Alla fine del decennio, la petite robe noir (piccolo vestito nero) troverà un secondo respiro presso i giovani designer: Mugler, Montana, Beretta, Gaultier o AlaÏa cambieranno il corso della moda. Diventerà l’emblema di una gioventù dorata, che, Paloma Picasso in testa, avrà le vertigini dallo Studio 54 di New York al Palace a Parigi, mentre le adolescenti con la complicità di Agnès B. d’ora in poi lo indossano nei cortili delle scuole superiori. Comincia allora a perdere la sua connotazione di vestito “femme-femme” e allarga così ulteriormente il suo impero. Nel 1948, l’arrivo in rue Cambon di Karl Lagerfeld sveglia una maison sonnolente. Inès de La Fressange è la musa ispiratrice del couturier. Strizza l’occhio alla Ford, la top model conclude ogni sfilata in nero Chanel.

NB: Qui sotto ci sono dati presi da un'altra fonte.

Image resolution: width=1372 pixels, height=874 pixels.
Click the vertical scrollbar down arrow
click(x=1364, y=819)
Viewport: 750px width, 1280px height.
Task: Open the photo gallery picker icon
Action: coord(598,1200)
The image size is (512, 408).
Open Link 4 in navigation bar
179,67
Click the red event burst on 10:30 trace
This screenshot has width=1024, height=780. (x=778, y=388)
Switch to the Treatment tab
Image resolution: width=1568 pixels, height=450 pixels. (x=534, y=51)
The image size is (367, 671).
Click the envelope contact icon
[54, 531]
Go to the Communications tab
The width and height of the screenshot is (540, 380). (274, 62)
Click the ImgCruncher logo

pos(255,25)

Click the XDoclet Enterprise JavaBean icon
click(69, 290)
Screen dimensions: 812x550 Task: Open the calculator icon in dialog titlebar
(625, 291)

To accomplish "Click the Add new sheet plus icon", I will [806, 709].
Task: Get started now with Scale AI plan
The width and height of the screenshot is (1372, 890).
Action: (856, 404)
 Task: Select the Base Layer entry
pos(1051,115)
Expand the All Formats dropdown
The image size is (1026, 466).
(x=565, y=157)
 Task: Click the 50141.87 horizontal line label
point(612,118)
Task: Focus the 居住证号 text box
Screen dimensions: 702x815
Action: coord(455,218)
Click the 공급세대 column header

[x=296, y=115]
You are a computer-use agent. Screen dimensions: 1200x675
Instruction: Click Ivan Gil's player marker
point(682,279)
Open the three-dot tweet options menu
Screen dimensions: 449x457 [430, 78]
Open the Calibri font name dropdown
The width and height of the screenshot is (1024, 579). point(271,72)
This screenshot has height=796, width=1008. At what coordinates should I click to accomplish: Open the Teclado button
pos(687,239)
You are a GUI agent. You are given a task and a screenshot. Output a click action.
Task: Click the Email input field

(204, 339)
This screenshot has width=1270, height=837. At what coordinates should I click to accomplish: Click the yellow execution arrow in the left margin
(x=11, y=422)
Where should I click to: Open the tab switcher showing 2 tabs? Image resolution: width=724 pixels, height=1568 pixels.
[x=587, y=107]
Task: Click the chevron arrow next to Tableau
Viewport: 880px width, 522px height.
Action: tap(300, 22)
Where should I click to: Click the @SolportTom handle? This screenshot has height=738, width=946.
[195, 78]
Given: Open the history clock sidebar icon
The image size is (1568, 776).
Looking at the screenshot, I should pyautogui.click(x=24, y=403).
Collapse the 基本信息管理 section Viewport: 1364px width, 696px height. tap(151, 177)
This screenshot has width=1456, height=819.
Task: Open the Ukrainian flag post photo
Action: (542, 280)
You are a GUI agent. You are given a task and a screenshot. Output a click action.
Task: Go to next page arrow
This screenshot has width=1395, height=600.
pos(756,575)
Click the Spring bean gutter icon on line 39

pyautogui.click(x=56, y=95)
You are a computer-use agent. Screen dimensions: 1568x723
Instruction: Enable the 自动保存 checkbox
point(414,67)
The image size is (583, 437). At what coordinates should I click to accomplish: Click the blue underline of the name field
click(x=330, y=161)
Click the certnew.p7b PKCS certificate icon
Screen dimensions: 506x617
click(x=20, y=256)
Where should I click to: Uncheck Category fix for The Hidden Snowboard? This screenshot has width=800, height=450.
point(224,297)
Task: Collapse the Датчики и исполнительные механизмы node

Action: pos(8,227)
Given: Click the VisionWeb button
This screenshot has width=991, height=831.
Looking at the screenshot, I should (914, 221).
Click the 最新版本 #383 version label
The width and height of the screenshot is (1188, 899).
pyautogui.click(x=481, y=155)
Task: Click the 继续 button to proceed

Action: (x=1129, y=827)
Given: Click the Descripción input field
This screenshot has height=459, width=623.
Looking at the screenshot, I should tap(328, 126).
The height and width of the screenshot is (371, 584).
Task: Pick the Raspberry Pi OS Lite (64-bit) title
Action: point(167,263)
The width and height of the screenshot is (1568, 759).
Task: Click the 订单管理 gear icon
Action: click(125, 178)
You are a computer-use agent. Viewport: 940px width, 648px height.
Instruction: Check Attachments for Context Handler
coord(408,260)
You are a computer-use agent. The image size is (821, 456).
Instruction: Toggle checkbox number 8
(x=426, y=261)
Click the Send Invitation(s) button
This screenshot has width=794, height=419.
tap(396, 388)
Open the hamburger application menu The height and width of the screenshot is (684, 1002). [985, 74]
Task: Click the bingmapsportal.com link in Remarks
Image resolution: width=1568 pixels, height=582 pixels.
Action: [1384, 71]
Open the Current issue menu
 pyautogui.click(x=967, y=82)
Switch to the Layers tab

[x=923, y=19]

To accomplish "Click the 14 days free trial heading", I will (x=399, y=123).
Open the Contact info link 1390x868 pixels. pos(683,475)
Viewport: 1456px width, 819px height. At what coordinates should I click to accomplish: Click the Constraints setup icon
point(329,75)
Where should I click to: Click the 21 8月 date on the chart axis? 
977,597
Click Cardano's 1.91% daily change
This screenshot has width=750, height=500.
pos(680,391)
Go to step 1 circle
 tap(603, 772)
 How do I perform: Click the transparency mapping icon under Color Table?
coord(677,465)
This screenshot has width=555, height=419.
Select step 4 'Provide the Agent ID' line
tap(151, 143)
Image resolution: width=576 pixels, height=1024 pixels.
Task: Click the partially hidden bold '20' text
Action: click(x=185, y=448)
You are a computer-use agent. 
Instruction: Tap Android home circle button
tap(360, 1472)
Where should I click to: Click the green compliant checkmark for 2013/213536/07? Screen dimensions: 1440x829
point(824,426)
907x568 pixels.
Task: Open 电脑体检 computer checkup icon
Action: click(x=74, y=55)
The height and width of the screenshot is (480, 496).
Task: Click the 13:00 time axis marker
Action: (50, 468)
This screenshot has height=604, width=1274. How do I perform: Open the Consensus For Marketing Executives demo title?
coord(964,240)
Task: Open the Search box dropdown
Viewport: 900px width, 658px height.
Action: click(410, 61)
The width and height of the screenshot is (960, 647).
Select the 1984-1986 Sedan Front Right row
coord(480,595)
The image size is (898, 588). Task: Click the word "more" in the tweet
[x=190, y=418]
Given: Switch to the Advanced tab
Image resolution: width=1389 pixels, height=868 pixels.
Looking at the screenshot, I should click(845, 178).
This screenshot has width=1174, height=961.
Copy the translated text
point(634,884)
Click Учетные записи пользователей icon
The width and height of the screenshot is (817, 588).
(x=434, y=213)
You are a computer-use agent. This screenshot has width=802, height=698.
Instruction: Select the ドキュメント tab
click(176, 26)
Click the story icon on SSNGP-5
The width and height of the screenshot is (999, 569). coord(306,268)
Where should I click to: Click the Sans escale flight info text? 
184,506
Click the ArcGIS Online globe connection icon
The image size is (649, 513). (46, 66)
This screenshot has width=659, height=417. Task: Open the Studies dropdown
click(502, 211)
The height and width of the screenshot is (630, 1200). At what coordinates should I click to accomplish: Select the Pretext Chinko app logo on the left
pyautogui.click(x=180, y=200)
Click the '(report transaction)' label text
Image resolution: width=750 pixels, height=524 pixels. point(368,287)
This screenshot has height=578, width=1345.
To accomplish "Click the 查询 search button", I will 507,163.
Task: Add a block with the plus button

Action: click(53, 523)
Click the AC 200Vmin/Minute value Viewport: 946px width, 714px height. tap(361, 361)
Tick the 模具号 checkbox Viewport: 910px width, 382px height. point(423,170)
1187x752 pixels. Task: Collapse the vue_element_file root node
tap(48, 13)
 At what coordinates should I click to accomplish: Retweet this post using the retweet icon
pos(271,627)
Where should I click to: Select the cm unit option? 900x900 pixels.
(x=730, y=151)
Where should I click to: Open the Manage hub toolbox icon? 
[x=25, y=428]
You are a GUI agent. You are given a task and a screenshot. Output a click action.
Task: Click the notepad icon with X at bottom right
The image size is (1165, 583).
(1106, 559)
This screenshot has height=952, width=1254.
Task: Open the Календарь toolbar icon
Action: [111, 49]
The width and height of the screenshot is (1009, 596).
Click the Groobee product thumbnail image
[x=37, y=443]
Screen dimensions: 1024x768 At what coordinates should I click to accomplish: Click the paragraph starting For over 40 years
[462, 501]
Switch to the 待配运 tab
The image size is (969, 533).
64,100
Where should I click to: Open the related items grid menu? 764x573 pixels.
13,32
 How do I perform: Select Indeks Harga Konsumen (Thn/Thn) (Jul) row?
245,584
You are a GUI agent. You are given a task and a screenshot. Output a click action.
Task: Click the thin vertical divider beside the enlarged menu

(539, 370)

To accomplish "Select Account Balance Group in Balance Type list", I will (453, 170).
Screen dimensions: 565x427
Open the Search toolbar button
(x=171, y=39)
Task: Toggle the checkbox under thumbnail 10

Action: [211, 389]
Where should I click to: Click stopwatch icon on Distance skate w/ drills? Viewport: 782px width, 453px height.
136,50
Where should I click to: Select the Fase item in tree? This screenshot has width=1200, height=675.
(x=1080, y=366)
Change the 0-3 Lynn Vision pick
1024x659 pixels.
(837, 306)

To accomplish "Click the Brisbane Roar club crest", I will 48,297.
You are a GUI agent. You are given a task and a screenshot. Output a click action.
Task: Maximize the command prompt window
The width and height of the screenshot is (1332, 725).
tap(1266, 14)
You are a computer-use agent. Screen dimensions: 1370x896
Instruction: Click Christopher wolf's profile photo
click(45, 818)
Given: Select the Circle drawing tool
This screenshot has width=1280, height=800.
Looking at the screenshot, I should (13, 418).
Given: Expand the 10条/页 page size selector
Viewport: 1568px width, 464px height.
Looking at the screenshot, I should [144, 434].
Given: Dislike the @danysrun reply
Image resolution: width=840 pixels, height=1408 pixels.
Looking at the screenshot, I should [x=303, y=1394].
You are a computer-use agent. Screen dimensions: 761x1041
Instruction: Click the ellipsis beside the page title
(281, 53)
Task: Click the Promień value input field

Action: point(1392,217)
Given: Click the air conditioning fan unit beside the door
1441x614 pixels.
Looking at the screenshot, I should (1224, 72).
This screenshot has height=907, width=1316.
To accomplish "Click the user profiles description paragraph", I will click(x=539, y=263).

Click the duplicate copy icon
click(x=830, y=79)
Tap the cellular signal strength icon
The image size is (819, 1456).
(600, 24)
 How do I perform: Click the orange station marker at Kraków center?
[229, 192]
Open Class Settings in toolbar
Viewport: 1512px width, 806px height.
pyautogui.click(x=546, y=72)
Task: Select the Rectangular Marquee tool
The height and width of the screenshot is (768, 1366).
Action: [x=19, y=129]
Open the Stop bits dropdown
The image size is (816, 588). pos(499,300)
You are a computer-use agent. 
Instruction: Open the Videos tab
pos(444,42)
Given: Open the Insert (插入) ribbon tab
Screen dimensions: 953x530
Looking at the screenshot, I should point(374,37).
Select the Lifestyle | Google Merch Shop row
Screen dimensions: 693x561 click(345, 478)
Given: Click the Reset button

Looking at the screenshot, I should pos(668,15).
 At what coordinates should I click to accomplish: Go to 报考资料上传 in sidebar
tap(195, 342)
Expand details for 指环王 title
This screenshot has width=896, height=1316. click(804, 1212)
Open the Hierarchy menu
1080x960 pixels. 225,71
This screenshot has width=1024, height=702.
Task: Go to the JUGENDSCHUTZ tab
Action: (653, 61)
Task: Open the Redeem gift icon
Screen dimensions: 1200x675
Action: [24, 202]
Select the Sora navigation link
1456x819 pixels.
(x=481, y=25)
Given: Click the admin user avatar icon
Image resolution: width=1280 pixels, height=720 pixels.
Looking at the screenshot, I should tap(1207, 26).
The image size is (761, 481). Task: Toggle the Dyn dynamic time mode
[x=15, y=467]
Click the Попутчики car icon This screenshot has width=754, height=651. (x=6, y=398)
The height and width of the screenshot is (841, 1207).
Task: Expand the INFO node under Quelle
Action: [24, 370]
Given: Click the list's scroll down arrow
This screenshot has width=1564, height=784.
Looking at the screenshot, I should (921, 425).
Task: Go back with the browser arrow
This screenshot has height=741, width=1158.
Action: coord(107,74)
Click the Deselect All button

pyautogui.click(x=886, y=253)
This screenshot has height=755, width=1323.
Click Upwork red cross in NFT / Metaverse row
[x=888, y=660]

Taglie allargate, punto vita marcato, appollaiato su tacchi alti, aggressive come le eroine dei cartoni animati e dei fumetti, silhouette polpose sotto la matita di Antonio, la petite robe noir (piccolo vestito nero) si adatta, sperimenta nuovi materiali. Cuoio o latex tempestato di strass, sfila in versione Mugler o Montana davanti alle orde oscure del cortile Carrée, a Parigi, mentre Azzedine AlaÏa utilizza maglia e stretch per esaltare i corpi di inaccessibili creature tutte di nero vestite.
L’arrivo del minimalismo negli anni Ottanta imporrà a lungo la moda del nero. Pur conservando la propria identità, la petite robe noir (piccolo vestito nero) cavalca l’ondata giapponese con Issey Miyake, Rei Kawakubo, Yohji Yamamoto.
Essere la beneamina dei creativi, anche se così talentuosi, non è sufficiente a questo archetipo della raffinatezza parigina e della quintessenza dello chic. Nel bel mezzo di un tripudio di colori del Sud, Christian Lacroix utilizza la petite robe noir (piccolo vestito nero) come una punteggiatura nei suoi défilé. Miuccia Prada armata della sua cintura firmata, colpisce con la sua “petite Prada” le prime pagine di tutti i giornali. Diventa l’appannaggio di una generazione che sceglie il nero. Il vestito trova un posto d’elezione nei portabiti più “fashion”. Attorno a quel petite robe noir (piccolo vestito nero), il gusto delle madri raggiunge quello delle figlie, si rafforza e si rivela ben oltre un ampio fenomeno di miscuglio generazionale che caratterizza così bene i nostri tempi.
Da Calvin Klein a Donna Karan, da Anne Demeulemeester a Josephus Thimister e Martin Margiela, come dall’austriaco Helmut Lang al tedesco Jil Sander, tutti i nuovi grandi nomi della moda tentano di appropriarsi del petite robe noir (piccolo vestito nero), considerandolo come una variante della loro moda “grunge” o minimalista.
Coscienti che è divenuto una sorta di passaggio obbligato agli occhi della stampa e dei professionisti della moda, ciascuno si dedica a questo esercizio di stile con il sentimento di scrivere una tappa importante nella loro storia. Anche da Pucci, figlia del maestro degli impressionisti psichedelici, d’ora in poi inserirà i petites robes noires (vestiti neri) nel suo défilé al fine di modernizzarne l’immagine. Jean-Paul Gaultier e Thierry Mugler gli daranno il loro ingresso in ogni loro sfilata. Tom Ford lo erige come una star da Gucci, mentre più tardi compare da Yves Saint Laurent nella sua Rive Gauche. Nicolas Ghesquière, impregnato del timone creativo, lo reinterpreta da Balenciaga e Helmut Lang lo brandisce come il suo stendardo.
Ma invitata ai rave-party di alta moda organizzati da due sconosciuti eccentrici e superdotati – John Galliano da Christian Dior e Alexander McQueen da Givenchy – che “devastazione” decadente e indecente, la petite robe noir (piccolo vestito nero) reinventa il glamour.